1. § (1) of the Statute declares annulment of the Hungarian aristocratic and noble ranks, such as duke, marquis, count, baron, noble, primor, and primipilus ("lófő"). It also nullifies all permissions granted in the past to hold such titles bestowed upon a citizen by a foreign head of state.
- (2) abolishes the title of "örökös főispán" (Latin: supremus et perpetuus comes).
- (3) abolishes rank titles designated for decoration purposes [e.g. "valóságos belső titkos tanácsos" (Real Internal Privy Councillor), "titkos tanácsos" (Privy Councillor) etc.]. This point also revokes any previous bestowals of such titles.
2. § (1) prohibits the future bestowal of titles regulated as positions in the civil service to any person not in civil service. This point does not apply to regular or customary titles in the scientific and artistic life.
- (2) Prohibits the future appointment of persons not employed in the municipal civil service to honorary office-holders.
3. § (1) prohibits the use of rank titles mentioned in 1. §. Furthermore, it explicitly forbids the use of the "vitéz" ("valiant") title (a hereditary title created by Miklós Horthy in 1920).
- (2) prohibits the use of nobiliary particles, coats of arms, insignias or the use of any expressions referring to descent from a noble clan ("de genere").
- (3) forbids the use of honorifics referring to ranks or titles abolished by this Statute, such as "főméltóságú" (His/Her Serene Highness), "nagyméltóságú" (His/Her Excellency), "kegyelmes" (His/Her Grace), "méltóságos" (The Honourable), "nagyságos" (The Worshipful), "tekintetes", "nemzetes" etc.
- (4) prohibits the use of honorifics regulated as referring to positions in the civil service, or of those denoting social distinction [examples given here are the same as in 3. § (3)].
- (5) declares that paragraphs 3 and 4 does not apply to titles regular in international communication. These paragraphs also do not apply to the exclusively ecclesiastic, non-secular titles of the clergy.
4. § states that the Statute is in effect as of the day of its enactment. The original version of the Statute names the Minister of Internal Affairs (in accordance with the Minister of Justice) as the minister responsible for the execution of the legislation. The version in force today gives this duty to the minister responsible for matters concerning the vital records.

==After 1989==

The Statute survived the political change after the fall of the single-party system and the ongoing deregulation processes during and after the 1990s (see for example Statute LXXXII of 2007), and it is still in force today. Multiple attempts have been made to have the Statute revoked, but none of them have succeeded. The situation has not changed with and since the entry into force of the new Constitution of Hungary in 2012.

In 2009 the Constitutional Court rejected a motion requesting the revocation of 3. § (1) – (4), the ban of using certain titles. Commenting on the rejection, the Constitutional Court felt it

... necessary to add that the Statute serves the abolition of discrimination of people on the basis of descent, which, as the ministerial rationale of the bill conveys, "can not be compatible with the democratic public and social arrangement standing on the basis of equality. Thus, the Statute is supported by such a definite system of values that is consonant with, moreover, is an integral part of the values derived from paragraph 70/A. § (1) of the Constitution in force, prohibiting discrimination.

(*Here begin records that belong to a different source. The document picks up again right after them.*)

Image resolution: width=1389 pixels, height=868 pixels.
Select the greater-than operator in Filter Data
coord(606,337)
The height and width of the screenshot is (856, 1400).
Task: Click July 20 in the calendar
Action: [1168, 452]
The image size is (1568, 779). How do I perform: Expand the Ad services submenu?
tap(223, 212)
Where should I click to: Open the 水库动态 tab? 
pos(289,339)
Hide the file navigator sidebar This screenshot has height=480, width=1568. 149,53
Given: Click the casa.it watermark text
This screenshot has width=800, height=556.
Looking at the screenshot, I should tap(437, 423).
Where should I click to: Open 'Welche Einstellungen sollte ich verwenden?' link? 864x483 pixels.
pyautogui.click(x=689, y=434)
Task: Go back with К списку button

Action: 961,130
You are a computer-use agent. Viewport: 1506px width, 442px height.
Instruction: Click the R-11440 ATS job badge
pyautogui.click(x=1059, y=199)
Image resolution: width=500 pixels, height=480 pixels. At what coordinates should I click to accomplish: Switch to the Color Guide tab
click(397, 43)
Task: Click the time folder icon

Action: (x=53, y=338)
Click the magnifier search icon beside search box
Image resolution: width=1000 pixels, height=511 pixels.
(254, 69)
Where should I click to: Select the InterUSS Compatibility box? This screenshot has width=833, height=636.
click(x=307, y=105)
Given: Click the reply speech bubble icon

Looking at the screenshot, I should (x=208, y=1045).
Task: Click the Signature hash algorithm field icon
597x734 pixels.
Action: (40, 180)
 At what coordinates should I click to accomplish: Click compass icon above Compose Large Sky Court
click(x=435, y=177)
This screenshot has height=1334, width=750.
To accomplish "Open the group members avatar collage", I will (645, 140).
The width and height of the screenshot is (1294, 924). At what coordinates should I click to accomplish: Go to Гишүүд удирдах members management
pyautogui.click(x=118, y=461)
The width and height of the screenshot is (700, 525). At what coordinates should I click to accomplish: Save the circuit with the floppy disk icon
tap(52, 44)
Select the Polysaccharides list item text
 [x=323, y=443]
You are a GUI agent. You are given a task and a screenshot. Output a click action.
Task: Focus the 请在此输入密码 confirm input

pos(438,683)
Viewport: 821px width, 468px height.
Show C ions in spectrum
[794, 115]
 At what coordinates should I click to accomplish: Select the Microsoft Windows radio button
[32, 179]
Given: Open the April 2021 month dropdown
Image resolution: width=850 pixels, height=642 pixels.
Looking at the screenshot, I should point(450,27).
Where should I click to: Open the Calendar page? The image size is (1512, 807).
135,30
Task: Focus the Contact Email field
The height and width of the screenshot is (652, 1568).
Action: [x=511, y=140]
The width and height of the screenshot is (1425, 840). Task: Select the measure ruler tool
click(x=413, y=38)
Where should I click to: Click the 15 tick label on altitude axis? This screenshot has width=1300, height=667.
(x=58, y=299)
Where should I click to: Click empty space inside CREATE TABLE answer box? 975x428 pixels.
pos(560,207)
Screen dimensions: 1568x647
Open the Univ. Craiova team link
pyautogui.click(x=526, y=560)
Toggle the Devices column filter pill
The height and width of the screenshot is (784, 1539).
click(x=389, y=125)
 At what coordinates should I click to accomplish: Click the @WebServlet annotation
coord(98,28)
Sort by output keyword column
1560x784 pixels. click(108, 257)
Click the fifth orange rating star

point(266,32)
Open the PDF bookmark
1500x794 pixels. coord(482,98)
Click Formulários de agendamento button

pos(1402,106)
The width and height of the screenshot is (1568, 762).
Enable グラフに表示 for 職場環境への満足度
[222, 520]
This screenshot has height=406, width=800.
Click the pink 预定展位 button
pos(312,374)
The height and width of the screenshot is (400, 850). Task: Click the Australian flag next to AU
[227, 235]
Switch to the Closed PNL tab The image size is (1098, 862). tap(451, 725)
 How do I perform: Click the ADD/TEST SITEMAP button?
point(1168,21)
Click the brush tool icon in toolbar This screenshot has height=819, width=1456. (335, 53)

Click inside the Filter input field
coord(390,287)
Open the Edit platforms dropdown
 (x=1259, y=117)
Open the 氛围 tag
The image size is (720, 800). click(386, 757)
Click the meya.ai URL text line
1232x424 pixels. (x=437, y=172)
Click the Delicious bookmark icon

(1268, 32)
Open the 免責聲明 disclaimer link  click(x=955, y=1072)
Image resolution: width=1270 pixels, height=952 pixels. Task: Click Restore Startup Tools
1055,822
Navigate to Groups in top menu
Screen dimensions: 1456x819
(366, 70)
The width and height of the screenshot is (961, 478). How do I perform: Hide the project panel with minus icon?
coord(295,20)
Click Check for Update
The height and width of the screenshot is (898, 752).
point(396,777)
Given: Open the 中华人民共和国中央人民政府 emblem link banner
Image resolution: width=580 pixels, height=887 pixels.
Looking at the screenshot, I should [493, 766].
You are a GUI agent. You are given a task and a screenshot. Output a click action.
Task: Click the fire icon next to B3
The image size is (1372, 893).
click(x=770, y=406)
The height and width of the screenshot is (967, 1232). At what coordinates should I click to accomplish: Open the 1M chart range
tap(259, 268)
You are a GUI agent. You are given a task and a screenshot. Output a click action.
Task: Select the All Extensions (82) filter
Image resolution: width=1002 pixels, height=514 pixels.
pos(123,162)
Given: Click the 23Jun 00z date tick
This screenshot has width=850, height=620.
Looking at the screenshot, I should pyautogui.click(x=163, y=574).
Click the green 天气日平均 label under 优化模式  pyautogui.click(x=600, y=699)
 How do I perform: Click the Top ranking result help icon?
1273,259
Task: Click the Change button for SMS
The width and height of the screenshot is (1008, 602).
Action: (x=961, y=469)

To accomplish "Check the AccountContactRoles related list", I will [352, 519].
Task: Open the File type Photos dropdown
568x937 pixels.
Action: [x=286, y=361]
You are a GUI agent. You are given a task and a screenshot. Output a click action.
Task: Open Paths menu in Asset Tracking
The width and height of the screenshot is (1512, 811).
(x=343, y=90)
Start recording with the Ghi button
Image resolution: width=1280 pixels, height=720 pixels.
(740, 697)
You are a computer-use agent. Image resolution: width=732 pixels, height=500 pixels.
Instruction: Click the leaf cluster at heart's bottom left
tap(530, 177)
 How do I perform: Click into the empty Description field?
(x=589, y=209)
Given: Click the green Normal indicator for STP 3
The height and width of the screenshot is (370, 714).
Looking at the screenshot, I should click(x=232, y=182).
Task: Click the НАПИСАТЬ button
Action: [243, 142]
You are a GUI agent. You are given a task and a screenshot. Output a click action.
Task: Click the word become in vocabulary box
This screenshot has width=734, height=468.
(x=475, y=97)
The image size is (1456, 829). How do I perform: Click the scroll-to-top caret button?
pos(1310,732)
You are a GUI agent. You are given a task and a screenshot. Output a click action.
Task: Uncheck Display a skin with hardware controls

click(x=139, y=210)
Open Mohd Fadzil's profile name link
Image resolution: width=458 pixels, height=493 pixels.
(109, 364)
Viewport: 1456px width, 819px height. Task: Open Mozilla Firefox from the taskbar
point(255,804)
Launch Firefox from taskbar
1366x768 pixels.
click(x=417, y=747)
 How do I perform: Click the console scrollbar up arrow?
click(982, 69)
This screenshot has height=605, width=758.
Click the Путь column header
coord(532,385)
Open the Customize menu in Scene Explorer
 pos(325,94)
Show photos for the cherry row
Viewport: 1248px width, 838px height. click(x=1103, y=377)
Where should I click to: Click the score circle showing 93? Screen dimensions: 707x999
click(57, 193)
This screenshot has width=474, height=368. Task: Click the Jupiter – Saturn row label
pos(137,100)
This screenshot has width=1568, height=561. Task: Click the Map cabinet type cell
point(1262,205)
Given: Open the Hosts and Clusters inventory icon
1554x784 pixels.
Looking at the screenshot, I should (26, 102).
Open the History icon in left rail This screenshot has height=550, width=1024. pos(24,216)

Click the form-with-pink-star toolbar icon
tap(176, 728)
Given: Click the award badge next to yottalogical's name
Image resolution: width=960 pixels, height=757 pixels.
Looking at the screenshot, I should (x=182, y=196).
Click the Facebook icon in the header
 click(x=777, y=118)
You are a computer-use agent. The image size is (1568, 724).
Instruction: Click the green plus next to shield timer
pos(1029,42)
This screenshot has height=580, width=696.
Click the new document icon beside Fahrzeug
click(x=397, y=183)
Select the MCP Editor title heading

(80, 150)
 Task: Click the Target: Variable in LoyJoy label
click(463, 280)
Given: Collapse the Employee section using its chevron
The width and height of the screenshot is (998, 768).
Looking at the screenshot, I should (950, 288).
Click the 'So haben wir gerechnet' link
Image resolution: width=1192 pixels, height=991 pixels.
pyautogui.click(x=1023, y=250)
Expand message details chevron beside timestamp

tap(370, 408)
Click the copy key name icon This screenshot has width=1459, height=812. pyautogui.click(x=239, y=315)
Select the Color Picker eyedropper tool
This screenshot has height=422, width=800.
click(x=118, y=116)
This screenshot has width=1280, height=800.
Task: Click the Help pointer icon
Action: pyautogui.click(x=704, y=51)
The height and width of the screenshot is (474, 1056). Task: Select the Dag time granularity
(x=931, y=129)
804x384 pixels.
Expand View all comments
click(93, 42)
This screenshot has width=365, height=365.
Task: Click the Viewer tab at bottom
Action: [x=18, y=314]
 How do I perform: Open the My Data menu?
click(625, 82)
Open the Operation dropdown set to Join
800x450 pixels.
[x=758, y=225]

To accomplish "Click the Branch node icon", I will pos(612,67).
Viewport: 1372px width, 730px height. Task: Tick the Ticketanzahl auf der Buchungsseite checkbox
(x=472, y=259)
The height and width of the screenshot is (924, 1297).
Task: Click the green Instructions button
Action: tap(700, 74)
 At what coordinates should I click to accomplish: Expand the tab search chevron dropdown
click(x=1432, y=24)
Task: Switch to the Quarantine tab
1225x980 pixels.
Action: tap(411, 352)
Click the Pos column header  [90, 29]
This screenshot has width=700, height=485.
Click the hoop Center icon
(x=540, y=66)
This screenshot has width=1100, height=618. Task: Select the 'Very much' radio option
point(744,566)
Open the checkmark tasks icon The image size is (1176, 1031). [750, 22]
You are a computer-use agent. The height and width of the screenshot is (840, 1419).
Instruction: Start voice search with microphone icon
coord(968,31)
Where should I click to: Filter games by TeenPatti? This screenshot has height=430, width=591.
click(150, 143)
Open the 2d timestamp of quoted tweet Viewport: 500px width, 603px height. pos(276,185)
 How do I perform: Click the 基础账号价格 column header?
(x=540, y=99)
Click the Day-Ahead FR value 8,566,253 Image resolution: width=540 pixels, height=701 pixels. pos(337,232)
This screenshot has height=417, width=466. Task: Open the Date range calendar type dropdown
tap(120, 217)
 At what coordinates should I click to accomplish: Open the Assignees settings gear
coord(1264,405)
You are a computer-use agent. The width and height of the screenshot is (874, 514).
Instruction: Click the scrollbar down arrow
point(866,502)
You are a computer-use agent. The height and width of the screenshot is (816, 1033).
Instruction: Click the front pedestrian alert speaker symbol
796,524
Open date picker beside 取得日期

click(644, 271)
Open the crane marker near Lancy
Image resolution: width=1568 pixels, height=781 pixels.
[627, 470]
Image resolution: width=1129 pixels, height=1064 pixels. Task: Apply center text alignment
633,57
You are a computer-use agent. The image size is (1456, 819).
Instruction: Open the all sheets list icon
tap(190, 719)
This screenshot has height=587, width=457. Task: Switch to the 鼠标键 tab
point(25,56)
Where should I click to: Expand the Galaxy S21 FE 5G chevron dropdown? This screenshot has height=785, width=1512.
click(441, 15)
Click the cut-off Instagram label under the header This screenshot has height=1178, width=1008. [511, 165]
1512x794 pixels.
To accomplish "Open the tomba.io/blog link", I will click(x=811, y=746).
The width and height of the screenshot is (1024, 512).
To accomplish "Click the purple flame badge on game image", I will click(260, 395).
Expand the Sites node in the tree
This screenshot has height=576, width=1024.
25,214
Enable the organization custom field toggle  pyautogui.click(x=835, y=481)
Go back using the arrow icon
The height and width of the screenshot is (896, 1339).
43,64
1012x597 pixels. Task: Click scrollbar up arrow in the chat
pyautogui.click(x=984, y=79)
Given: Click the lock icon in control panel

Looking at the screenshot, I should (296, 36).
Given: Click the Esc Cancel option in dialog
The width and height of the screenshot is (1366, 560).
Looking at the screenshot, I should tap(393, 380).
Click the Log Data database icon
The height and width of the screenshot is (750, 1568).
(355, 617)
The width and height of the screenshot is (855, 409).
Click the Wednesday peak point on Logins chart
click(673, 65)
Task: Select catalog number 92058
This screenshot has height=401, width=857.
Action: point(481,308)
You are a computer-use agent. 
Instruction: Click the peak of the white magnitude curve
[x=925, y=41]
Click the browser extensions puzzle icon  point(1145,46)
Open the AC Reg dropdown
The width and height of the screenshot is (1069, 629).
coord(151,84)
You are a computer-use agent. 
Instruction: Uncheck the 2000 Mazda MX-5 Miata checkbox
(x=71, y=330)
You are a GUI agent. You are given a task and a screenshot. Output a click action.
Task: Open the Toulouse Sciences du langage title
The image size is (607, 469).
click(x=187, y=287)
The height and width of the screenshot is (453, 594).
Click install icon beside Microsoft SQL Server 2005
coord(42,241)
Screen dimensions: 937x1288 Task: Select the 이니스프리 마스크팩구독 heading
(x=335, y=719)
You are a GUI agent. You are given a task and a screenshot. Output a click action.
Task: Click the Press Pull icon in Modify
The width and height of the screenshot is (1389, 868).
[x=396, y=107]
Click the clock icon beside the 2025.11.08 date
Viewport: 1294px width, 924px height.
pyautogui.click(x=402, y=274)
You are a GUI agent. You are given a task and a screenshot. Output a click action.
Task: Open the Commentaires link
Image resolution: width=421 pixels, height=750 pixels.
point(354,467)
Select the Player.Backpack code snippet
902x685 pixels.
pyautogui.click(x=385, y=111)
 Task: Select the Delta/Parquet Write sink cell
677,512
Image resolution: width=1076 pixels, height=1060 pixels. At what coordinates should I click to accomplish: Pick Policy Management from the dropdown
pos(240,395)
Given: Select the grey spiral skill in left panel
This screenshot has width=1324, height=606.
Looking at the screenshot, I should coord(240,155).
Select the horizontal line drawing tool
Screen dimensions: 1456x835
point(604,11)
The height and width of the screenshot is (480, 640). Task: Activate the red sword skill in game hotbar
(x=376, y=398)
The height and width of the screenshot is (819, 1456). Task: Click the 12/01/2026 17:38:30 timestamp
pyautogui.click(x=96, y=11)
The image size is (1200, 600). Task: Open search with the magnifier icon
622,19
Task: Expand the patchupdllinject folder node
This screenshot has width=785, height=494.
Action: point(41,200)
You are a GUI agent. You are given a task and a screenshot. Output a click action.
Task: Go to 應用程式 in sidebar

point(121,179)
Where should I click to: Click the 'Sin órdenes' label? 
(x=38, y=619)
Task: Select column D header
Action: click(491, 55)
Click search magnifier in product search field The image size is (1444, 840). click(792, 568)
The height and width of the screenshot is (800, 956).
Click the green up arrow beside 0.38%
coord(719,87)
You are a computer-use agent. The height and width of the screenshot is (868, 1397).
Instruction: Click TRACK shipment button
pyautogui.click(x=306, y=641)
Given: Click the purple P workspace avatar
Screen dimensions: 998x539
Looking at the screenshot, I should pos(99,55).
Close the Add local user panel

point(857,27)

On September 27, 2010 (nearing the finish of the campaign for the municipal elections) István Tarlós (at the time running for the seat of Mayor of Budapest, nominated by the governing party Fidesz) and Zsolt Semjén (Deputy Prime Minister of Hungary, Christian Democratic People's Party, also member of the government), among many other politicians, were initiated into the Order of Vitéz, an act the Statute explicitly prohibits.

In December 2010 two members of the opposition party Jobbik presented a motion to revoke parts of the Statute. This motion was later withdrawn.

In March 2011, during the drafting process of a new constitution, the possibility of revoking all legislation between 1944 and 1990 was raised.